Although state and national policy has established many objectives for student financial aid programs, one clear purpose is to fund only students who meet certain academic standards. Institutions are therefore required by law to formulate standards to gauge the progress of students receiving federal and state financial aid by applying both qualitative and quantitative measurements to academic work. A maximum time limit for the completion of a degree and a minimum grade point average (GPA) are used by the University to measure satisfactory academic progress. The qualitative standard of satisfactory academic progress is measured by the cumulative grade point average (CGPA) of courses taken at U. T. Permian Basin.
Undergraduate students must maintain a minimum CGPA of 2.00 each semester they are enrolled. Graduate students must have a CGPA of 3.0 each semester they are enrolled. Students falling below this minimum CGPA are subject to financial aid probation or dismissal as described in the catalog.
The University has established a quantitative measurement of academic progress toward completion of a student’s degree or certification program. Federal Title IV regulations state that student eligibility cannot extend past 150% of the stated length of a student’s program of study. A first baccalaureate program at U. T. Permian Basin requires a minimum 120 semester credit hours for graduation. Therefore, a student who is working on a first bachelor’s degree must complete the program within 180 attempted semester credit hours (120 hrs. x 1.50). Programs of different lengths would be similarly calculated. A student’s entire enrollment history is considered when evaluating academic progress within the established time frame, whether or not aid has been received previously.
In addition to the overall time frame, a financial aid recipient must also be making progress toward completing the program by completing seventy-five percent of the funded hours attempted each year. Funded hours are those semester credit hours which are counted in determining a student’s enrollment status for payment of financial aid. Courses in which a “W”, “D”, “F”, “U” or “Z” has been recorded may be repeated once and be included as funded hours for financial aid (i.e., in the 12+ hours for full-time enrollment). Repeated courses in which a grade of “C” or higher, “S” or “I” has been recorded will not be included as funded hours for financial aid. Audited courses cannot be funded with financial aid or counted in the progress requirements.
Federal Title IV regulations specify that developmental courses may be included as funded hours for financial aid. These courses are numbered 0399 in the catalog (i.e., ENGL 0399, Fundamentals of Composition). The regulations also stipulate that a student may receive funding for not more than one year or thirty (30) hours of developmental courses. Therefore, each course numbered 0399 may be repeated once and still receive financial aid funding provided all other progress requirements have been met.

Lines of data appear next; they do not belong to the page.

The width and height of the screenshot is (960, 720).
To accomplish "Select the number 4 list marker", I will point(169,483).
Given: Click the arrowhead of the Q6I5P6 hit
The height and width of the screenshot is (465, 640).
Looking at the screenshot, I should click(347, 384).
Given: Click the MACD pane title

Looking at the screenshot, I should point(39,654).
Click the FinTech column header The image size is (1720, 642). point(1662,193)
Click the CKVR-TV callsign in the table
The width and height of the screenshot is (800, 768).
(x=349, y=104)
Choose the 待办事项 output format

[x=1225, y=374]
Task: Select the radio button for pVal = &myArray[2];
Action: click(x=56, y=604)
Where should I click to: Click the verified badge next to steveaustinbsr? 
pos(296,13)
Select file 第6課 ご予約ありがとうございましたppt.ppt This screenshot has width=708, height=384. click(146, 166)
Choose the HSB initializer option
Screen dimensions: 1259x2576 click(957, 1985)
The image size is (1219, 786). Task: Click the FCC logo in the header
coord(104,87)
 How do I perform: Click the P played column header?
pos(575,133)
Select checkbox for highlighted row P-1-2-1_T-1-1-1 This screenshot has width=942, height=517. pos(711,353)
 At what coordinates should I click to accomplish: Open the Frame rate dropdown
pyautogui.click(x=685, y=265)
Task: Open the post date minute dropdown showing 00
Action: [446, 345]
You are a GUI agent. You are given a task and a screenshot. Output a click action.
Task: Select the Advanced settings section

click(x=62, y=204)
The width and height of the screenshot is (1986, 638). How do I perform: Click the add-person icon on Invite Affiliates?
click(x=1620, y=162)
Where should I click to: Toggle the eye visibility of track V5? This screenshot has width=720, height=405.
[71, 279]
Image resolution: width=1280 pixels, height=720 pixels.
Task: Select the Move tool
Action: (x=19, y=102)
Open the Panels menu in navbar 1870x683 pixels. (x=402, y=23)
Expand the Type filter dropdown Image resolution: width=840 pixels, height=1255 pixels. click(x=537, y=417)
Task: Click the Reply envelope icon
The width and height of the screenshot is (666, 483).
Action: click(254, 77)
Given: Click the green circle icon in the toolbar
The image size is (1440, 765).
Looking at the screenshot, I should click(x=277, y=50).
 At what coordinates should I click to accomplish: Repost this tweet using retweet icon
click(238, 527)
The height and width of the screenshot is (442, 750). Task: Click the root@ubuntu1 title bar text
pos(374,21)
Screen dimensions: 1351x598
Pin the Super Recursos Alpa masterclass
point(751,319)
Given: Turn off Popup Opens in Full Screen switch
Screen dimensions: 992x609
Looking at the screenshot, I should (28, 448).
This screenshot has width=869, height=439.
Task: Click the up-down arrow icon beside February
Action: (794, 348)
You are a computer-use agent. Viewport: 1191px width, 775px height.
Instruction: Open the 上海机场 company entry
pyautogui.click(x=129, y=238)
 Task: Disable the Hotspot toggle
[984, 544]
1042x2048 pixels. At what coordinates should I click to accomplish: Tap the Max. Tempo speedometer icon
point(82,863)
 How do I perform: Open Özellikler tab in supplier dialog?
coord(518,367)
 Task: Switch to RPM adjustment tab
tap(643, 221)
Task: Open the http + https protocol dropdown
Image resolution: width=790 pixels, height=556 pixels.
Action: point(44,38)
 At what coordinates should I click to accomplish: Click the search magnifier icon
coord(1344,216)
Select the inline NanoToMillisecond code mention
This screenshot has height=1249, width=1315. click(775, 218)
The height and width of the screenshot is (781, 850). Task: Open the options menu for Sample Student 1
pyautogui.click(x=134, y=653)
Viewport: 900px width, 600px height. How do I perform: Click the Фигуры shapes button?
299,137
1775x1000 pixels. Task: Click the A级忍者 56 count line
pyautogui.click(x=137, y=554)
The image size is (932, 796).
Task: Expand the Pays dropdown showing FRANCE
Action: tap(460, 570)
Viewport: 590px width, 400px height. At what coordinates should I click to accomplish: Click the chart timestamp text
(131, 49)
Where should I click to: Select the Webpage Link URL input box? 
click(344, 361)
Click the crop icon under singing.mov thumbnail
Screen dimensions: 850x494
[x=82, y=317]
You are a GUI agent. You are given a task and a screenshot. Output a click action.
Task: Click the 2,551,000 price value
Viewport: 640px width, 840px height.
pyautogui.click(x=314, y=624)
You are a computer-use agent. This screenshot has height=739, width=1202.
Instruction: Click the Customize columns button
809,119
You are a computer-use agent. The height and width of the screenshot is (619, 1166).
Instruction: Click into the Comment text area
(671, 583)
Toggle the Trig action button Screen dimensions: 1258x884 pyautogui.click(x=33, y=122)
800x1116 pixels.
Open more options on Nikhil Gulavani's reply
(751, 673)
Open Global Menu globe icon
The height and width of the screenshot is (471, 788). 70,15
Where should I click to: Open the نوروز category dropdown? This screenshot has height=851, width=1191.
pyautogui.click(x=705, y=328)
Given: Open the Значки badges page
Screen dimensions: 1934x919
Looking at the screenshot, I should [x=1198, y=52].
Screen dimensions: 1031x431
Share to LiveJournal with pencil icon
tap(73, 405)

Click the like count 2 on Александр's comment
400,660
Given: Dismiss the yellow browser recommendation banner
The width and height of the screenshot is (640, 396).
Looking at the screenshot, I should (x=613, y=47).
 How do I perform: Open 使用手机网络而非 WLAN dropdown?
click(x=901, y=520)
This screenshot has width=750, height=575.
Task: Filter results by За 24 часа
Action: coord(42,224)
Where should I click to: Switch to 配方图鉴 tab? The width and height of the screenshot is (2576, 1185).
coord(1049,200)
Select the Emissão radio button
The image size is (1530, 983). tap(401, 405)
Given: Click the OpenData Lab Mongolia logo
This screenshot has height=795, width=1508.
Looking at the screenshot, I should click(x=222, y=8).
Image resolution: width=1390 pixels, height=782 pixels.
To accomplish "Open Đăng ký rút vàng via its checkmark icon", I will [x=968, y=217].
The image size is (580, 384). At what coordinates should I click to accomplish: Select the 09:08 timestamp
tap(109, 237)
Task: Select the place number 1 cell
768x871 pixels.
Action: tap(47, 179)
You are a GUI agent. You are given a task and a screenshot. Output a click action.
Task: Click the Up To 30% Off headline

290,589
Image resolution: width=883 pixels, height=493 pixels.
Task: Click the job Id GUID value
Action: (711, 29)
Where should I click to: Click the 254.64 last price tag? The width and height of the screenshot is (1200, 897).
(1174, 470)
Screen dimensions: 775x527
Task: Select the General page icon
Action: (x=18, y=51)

A quantitative measurement of academic progress will be made twice a year for all financial aid recipients. At the end of the fall, spring, and summer semesters a student must have successfully completed a minimum of seventy-five percent (75%) of all course enrollments attempted at U. T. Permian Basin. Any student who falls below the minimum completion rate of 75% will be considered to not be making academic progress until the ratio of completed to attempted hours is again above 75%. Courses with a recorded grade of “F”, “U”, “W”, “Z” or “PR” are not considered successfully completed. Students are permitted to use summer enrollments to make up credit hour deficiencies. Only enrollments attempted and successfully completed at U. T. Permian Basin will be considered in academic progress. Courses repeated or transferred from other institutions are not considered in measuring academic progress except for monitoring the overall time frame for completion of a student’s program of study.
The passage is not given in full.